Susie bless her was trying to remain upbeat, but she could see I was fucking fuming. Even the nice family we’d been chatting to, who had come out of their consultation, looked at us as we said goodbye and remarked ‘that was quick’. We then retraced our steps and headed back to the carpark.

The trip home was something I had to apologise to my poor wife for several times, after I’d calmed down.
I have, I think what is described as, a very long fuse when it comes to getting annoyed by people, but I think even my poor wife learnt some new combinations of swear words on the hour long drive home. (And I’m ashamed to say she has heard an awful lot of what my dear mother would describe as ‘course language’ from me over the years) I will spare you dear readers, but as my kids would say I dropped the C bomb, many, many times at one point repeatedly over and over again. Confounded

The fact, I’ve been told I have a cancerous tumour growing in my head, is in all honesty not something I wasn’t expecting to hear.
I would have been more surprised to hear it wasn’t cancerous, if I’m honest. After all most of us have seen the cancer ads on TV, telling us these days, one in two of us are likely to be diagnosed at some point. (I apologise if you’ve not seen those ads I know that will come as a shock it did to me)
In this case I’m just glad its me and not either of my daughters or my wife, if I’m being honest.

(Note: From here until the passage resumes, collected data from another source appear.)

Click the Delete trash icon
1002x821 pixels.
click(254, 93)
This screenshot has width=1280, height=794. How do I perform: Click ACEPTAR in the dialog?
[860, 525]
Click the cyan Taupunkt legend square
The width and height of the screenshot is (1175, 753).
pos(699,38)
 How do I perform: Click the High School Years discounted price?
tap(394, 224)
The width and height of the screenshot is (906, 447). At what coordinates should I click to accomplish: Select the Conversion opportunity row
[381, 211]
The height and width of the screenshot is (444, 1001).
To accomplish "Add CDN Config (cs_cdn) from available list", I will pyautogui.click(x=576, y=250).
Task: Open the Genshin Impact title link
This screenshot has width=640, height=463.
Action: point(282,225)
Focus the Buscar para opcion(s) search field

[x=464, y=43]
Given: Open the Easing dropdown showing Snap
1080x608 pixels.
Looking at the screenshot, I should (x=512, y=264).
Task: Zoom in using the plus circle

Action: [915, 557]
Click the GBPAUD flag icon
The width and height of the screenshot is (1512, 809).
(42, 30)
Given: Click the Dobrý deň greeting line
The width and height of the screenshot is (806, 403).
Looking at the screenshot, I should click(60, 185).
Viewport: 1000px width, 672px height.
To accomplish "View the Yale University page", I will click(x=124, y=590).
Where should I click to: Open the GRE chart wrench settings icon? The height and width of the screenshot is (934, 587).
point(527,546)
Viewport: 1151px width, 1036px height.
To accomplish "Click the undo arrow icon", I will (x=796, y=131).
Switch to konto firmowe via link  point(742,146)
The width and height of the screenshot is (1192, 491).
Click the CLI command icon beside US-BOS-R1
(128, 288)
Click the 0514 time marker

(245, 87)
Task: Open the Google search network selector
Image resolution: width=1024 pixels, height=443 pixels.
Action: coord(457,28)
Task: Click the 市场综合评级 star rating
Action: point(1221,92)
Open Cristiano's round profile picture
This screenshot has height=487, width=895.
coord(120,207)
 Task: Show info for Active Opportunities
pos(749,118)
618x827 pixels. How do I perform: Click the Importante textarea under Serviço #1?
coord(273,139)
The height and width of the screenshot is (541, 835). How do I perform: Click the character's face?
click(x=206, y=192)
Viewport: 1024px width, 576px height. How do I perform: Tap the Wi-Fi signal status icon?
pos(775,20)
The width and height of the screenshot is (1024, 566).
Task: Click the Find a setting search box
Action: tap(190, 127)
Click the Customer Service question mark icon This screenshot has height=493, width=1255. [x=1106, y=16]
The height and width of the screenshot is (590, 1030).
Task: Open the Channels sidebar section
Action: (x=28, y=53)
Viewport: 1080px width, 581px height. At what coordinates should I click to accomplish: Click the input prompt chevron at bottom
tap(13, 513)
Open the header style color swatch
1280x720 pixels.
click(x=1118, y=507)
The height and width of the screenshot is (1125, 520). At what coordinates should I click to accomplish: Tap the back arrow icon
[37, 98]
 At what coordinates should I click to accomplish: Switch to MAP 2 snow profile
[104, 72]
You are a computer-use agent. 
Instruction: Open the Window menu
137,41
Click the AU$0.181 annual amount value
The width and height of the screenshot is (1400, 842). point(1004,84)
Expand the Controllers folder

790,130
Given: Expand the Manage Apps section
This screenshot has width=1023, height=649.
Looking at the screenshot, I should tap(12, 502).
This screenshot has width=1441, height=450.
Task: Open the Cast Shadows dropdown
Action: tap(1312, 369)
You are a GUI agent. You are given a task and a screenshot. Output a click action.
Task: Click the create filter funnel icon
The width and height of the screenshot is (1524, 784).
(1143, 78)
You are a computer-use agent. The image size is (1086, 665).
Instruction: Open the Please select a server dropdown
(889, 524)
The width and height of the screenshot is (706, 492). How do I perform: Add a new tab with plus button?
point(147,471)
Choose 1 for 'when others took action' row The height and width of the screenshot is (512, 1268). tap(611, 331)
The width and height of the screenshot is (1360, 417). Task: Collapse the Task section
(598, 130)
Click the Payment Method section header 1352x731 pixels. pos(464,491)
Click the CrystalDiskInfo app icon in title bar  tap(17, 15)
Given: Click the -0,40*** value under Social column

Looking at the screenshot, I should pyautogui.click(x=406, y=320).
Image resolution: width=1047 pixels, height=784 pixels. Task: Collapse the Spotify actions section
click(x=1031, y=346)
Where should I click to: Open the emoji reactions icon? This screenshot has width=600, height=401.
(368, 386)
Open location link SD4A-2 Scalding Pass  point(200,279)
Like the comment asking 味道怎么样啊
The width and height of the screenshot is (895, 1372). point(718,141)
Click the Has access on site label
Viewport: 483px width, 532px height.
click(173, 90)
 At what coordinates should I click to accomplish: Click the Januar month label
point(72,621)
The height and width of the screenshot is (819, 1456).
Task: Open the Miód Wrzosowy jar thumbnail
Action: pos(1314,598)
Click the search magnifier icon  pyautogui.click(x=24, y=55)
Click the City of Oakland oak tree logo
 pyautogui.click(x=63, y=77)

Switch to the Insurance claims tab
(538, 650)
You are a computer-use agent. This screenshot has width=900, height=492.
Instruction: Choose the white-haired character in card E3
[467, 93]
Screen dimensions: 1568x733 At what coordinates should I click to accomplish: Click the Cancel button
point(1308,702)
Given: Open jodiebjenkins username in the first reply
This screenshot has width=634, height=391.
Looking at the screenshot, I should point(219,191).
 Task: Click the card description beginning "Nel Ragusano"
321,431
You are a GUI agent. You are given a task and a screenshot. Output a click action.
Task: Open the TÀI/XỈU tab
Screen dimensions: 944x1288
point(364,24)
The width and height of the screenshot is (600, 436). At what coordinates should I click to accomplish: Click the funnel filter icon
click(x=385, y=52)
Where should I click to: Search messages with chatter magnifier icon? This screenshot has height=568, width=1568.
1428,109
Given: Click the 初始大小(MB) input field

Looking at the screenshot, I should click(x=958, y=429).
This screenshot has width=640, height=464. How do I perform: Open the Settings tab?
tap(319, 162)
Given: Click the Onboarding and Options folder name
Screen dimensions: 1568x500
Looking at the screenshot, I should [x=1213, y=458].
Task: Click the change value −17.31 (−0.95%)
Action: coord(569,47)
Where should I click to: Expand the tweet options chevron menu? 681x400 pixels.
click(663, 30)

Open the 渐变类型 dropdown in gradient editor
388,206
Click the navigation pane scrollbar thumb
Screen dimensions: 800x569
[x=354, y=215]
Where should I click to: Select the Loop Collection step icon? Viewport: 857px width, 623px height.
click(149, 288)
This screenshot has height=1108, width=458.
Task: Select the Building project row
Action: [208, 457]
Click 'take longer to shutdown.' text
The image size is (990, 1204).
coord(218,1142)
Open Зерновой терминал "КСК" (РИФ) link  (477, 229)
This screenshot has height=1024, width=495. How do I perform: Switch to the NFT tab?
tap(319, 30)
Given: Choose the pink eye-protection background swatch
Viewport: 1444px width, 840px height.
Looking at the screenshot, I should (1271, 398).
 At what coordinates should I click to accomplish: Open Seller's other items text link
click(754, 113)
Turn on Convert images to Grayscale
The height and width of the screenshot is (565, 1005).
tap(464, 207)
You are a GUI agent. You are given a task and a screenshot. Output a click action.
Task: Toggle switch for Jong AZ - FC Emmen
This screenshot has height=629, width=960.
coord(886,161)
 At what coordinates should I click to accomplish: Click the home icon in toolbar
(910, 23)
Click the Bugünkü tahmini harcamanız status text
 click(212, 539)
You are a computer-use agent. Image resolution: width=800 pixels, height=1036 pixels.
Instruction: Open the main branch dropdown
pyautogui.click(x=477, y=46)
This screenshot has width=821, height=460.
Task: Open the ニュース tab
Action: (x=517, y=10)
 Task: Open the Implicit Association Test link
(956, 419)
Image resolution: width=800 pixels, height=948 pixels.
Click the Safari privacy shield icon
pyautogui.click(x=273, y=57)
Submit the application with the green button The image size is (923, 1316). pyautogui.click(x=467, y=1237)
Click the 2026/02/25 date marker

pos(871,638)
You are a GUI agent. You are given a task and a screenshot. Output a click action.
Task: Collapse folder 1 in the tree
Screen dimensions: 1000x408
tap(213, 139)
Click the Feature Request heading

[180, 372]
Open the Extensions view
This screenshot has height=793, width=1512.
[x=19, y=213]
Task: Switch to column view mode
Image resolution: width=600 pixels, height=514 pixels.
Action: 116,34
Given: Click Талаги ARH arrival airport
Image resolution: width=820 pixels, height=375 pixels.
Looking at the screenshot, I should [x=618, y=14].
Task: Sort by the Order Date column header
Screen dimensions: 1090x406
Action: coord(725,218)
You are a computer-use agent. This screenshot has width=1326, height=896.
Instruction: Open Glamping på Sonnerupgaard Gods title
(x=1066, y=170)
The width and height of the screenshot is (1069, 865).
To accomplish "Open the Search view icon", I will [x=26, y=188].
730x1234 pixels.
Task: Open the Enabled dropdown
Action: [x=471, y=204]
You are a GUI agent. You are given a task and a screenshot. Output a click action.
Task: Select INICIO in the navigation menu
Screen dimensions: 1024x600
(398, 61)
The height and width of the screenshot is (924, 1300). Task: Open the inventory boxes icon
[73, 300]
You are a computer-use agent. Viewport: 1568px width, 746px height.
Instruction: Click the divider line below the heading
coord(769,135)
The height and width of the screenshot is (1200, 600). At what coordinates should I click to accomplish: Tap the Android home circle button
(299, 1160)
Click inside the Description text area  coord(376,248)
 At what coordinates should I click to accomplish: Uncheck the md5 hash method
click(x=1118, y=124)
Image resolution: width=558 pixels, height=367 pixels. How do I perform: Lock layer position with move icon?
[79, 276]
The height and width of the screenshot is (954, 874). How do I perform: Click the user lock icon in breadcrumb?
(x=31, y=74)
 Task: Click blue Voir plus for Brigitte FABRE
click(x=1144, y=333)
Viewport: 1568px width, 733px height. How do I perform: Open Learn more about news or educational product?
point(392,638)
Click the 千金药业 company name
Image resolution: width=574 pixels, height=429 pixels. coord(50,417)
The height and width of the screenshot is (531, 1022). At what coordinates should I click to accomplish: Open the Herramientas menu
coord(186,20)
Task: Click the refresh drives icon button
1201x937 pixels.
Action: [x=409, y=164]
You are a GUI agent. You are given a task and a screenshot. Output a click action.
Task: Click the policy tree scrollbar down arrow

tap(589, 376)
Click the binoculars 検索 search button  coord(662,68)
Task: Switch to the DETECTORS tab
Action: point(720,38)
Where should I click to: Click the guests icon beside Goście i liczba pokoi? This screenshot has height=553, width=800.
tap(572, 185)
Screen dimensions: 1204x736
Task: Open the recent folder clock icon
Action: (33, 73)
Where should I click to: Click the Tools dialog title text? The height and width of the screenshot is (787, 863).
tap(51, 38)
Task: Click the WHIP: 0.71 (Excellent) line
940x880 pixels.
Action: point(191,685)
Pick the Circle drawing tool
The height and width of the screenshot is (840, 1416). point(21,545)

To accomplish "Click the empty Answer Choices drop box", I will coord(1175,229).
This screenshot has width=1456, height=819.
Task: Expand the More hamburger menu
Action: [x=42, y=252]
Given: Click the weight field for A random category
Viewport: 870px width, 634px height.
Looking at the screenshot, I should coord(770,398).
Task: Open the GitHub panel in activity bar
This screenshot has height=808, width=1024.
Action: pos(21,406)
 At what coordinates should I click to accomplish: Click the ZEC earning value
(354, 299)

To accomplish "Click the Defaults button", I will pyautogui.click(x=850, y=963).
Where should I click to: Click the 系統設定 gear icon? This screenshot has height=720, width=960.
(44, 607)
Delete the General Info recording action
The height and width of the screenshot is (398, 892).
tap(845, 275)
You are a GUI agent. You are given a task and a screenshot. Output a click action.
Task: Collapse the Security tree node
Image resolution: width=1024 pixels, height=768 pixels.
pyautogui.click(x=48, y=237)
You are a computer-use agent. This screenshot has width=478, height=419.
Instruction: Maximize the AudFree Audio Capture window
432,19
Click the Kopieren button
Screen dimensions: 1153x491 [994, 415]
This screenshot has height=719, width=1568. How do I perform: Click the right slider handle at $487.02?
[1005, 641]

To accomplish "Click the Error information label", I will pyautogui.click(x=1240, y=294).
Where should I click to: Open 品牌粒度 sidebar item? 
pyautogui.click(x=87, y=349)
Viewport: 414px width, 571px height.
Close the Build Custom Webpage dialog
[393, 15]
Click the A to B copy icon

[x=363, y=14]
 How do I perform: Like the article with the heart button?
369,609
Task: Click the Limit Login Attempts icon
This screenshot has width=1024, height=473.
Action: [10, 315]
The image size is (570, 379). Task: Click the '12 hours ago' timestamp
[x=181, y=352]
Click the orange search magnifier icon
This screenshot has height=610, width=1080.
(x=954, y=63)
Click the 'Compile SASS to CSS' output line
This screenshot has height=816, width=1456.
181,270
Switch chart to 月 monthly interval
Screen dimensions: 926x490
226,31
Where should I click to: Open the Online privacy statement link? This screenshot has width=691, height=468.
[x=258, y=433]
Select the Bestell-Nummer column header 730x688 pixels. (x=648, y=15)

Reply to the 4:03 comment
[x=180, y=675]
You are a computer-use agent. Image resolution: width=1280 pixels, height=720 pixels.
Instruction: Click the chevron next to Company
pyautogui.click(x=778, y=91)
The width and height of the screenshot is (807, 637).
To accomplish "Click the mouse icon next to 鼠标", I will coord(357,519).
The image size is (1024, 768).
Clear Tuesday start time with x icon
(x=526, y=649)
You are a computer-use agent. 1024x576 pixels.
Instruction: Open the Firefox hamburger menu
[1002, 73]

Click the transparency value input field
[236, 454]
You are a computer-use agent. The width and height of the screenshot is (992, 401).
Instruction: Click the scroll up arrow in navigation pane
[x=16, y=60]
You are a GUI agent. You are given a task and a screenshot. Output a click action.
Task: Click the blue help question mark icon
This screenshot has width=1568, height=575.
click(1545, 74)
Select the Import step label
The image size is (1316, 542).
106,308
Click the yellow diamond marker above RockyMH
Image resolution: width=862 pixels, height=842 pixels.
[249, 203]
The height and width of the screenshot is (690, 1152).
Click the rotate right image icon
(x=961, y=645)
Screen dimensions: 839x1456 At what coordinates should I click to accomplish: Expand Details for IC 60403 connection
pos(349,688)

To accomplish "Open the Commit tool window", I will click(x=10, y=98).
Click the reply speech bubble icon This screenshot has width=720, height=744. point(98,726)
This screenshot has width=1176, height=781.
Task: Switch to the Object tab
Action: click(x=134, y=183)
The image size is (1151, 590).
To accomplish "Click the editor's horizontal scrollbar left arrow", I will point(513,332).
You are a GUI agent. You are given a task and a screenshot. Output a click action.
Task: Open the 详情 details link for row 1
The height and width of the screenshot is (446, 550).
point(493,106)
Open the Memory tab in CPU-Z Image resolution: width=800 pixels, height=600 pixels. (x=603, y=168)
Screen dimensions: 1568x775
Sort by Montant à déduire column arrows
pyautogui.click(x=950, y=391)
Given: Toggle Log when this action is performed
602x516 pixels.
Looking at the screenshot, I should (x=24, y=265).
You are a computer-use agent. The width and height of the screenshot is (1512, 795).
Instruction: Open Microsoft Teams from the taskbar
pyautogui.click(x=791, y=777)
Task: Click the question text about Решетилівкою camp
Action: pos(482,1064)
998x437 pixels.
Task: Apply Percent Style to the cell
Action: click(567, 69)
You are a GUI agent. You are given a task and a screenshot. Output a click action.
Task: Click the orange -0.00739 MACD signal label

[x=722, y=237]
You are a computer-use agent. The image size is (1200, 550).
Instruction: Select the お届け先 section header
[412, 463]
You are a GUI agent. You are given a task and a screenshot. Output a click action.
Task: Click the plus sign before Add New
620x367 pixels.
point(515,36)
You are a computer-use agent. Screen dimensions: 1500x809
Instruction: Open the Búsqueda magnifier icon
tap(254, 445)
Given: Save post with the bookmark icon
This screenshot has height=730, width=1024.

So, its back to the waiting game again, I think I may try and get in touch with Doctor Stacpoole to ask her advice and get some more in-depth answers, as she was happy to explain things to us, on both occasions we’ve seen her and didn’t rush us or treat us in a rude manner either, in fact she couldn’t have been more corteous or helpful.

You will notice I have not used the real name of the doctor we saw and that is intentional. For all I know, he had been having a very bad day or received some bad news, or he has recently been dumped by his partner or I don’t know.
I’m going to give him the benefit of the doubt that he was coming to the end of a very long day and wasn’t himself.

Sadly, I don’t believe for a second any of that paragraph, you have just read. I think he is probably all business and just a but of a heartless twat. But, don’t let me sway you.

I’ll return to update you all a bit more tomorrow, hopefully in a far more upbeat and positive frame of mind, than I find myself right now.

Tonights picture is brought to you by the letter C for Cyril, as this picture is of the inside of the brain thats trying to spell things right in this blog and failing miserably tonight.
Yep, thats inside my head, the red circled area is said twat Cyril and really confusingly he’s on the left hand side of my head. MRI Scans it turns out are arse about face.